This is the seventh in a series of nine blog posts on the topic of coaching.
The interaction between the coach and the coachee comes down to three mechanisms:
This week we will focus on “I”-Positions.
- Listening enables the coach to develop a deeper appreciation of what’s really going on.
- Asking curious questions enables the coach to stimulate deeper thinking on the part of the coachee.
- “I”-Positions communicate where you stand to the coachee.
In last weeks blog post we highlighted the importance of not asking leading questions but rather to state your position clearly. As an example suppose you are in a coaching conversation and the solutions provided by the coachee are not, in your opinion, likely to be successful.
The rookie coach asks: “Have you considered doing …..”
The high-level coach states: “I don’t think the solutions you have communicated are feasible.”
This is much more powerful than providing answers through leading questions. It gives the coachee feedback and invites deeper thinking.

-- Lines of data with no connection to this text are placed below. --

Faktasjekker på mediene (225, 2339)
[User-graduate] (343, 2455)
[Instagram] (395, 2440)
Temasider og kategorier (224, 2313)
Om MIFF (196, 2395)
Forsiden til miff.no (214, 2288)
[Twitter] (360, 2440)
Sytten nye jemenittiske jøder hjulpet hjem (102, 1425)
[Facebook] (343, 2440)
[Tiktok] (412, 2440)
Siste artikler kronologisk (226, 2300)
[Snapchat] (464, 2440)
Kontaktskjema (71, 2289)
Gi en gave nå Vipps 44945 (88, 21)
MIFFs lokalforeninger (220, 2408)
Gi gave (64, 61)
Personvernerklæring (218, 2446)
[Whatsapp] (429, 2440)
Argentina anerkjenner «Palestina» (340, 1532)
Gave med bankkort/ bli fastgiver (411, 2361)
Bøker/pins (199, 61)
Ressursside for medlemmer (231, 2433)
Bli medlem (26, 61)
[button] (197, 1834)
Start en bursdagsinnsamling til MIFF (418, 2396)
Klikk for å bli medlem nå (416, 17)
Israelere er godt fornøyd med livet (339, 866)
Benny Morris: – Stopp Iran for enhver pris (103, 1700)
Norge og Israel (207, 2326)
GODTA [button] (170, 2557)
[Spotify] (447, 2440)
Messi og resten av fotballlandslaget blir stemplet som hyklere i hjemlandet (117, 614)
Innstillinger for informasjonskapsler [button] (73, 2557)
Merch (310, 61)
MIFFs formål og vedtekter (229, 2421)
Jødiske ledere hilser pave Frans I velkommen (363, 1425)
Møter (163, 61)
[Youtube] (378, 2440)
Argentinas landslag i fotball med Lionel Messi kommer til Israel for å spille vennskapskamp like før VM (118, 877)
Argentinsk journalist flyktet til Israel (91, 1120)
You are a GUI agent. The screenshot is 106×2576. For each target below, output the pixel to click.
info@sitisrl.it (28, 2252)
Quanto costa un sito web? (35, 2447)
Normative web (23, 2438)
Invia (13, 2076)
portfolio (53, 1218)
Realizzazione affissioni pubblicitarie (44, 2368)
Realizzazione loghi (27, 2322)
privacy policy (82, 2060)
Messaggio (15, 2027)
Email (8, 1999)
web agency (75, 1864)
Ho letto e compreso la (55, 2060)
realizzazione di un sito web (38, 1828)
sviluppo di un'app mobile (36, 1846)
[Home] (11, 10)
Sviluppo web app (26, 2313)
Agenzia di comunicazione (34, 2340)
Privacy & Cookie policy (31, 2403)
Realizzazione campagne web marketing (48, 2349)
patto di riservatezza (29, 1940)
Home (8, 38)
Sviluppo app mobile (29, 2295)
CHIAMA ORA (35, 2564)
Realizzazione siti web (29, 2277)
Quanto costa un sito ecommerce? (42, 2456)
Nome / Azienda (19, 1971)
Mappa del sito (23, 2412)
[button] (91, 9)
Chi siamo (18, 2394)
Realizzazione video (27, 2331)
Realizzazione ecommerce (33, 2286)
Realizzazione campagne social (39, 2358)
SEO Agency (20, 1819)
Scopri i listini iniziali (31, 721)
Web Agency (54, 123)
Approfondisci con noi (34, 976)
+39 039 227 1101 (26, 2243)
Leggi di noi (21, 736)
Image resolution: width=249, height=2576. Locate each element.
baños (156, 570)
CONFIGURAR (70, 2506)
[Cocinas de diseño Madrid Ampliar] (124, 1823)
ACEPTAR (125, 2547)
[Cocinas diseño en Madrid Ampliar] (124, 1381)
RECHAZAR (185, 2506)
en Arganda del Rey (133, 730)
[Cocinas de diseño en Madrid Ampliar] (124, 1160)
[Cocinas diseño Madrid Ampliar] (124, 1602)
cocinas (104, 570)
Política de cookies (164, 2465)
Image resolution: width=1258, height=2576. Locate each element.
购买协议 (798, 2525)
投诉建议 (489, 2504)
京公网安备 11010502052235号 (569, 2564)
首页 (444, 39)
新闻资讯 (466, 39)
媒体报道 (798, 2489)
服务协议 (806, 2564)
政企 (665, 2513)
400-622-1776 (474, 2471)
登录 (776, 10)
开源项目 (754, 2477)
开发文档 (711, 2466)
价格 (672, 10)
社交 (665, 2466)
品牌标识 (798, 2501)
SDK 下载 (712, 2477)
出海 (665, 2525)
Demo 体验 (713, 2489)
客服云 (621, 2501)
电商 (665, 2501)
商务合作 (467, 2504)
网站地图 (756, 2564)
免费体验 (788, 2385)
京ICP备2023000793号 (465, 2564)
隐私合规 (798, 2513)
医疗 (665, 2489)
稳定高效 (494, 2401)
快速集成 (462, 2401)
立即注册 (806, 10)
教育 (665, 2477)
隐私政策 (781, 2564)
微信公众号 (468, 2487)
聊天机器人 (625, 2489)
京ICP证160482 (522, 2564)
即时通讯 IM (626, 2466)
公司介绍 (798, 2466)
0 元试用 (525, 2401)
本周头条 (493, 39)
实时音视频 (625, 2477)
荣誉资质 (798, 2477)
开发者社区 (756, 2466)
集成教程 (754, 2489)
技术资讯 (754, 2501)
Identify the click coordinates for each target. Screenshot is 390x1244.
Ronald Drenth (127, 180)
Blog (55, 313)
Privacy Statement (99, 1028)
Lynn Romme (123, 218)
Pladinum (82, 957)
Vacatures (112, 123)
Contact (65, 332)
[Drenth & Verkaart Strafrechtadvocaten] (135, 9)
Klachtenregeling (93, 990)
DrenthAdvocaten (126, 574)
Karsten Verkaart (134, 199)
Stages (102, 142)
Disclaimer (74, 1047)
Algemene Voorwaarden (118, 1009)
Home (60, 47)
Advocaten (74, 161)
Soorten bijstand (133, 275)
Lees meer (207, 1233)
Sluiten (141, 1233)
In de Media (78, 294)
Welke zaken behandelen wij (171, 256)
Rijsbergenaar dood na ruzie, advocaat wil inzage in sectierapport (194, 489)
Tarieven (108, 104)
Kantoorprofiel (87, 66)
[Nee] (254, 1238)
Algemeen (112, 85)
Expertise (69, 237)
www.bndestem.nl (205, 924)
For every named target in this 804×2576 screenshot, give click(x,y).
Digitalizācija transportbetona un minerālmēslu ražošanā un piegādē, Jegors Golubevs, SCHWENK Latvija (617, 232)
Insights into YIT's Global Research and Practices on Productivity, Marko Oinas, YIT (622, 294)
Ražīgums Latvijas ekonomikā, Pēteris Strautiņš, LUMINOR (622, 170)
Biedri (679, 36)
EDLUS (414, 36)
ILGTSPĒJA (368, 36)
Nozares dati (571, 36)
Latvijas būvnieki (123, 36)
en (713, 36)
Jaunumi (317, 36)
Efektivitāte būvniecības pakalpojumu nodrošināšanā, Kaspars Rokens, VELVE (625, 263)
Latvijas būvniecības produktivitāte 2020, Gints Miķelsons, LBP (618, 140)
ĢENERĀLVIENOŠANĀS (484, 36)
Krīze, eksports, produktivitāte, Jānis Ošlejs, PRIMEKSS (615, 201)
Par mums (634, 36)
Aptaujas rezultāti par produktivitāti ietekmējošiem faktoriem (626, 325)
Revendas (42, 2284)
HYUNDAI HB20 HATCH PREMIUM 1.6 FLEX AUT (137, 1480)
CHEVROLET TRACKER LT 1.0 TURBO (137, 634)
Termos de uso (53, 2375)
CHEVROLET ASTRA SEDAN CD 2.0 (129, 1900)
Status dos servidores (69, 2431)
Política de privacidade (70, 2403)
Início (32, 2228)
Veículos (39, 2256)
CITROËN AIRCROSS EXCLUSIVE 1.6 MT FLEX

In order to deliver clear “I”-positions, the coach must know where he or she stands. This internal clarity must be developed before it can be delivered. What are your beliefs, values, principles? What are you prepared to do or not do?
It is not simply enough to begin a statement with the word “I” to have it pass. Effective “I”-positions focus on self.
The rookie coach states: “I don’t appreciate your aggressiveness.”
The high-level coach states: “I’m noticing myself getting defensive.”
Just Say It
“I”-positions require the coach to demonstrate emotional courage to overcome the fear of stating one’s position. At one end of the spectrum, the coach manages his/her anxiety through aggressive blame rather than self-reflective “this is what I will do” stances. This negative focus on the other at best garners discordant compliance and at worst damages the relationship. At the other end of the spectrum the coach is overly sensitive to the feelings of the coachee, at best the coach avoids the subject, at worst the coach Triangles in another person rather than stating their own position. Triangles will be the topic of next weeks blog post.
In your next coaching interaction “Just Say It”.